Historic Compartmentalization
There’s something that Director of National Intelligence Mike McConnell has suggested in the past, but which he has made crystal clear in his testimony today. The Administration has compartmentalized him out of the warrantless wiretapping program as it existed before he became DNI earlier this year. Senator Leahy made this clear–but then dropped the obvious follow-up. Here’s my rough transcript of the exchange:
Leahy: Obviously, you’ve seen the historical justification for these programs.
McConnell: I have not
Leahy: You’re lobbying to have us wipe out these cases retroactively by legislation. Isn’t this kind of asking us to buy a pig in a poke.
McConnell: I object to the word lobbying.
Leahy: I’m going back to July and August. You were advocating for.
McConnell: I’m advocating for what we need to do.
The follow-up Leahy missed, of course, was the question, "How the fuck can you lobby for immunity when you have no fucking clue what the telecomm companies were doing?" (I don’t think Leahy uses that language, but I can guarantee you he has heard it.)

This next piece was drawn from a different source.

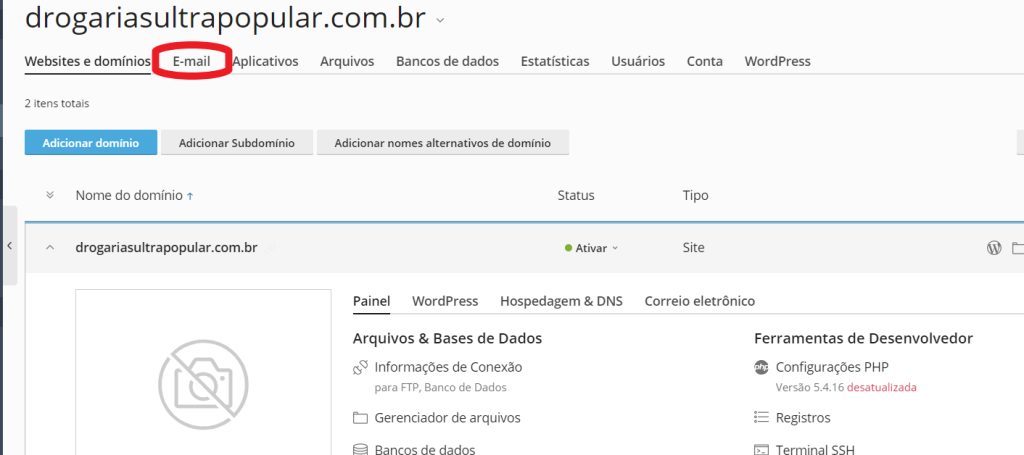Click the Adicionar domínio button
This screenshot has height=455, width=1024.
click(x=90, y=143)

Regardless, the implication is clear: the Administration has sent McConnell out to be their spokesperson for the reasonableness of the Administration’s wiretapping programs. And all the while they have ensured that he doesn’t know just how unreasonable they have been.

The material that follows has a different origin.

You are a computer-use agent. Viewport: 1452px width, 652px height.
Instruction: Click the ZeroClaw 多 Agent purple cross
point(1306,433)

This shouldn’t surprise us. After all, we’ve known for some time that the Administration only pulled off its illegal program in the past by compartmentalizing information so that John Ashcroft and Jay Rockefeller could not really assess–or even understand–the program. But given the illegal uses to which deliberate compartmentalization has been put in the past, don’t you think we ought to insist that it end going forward?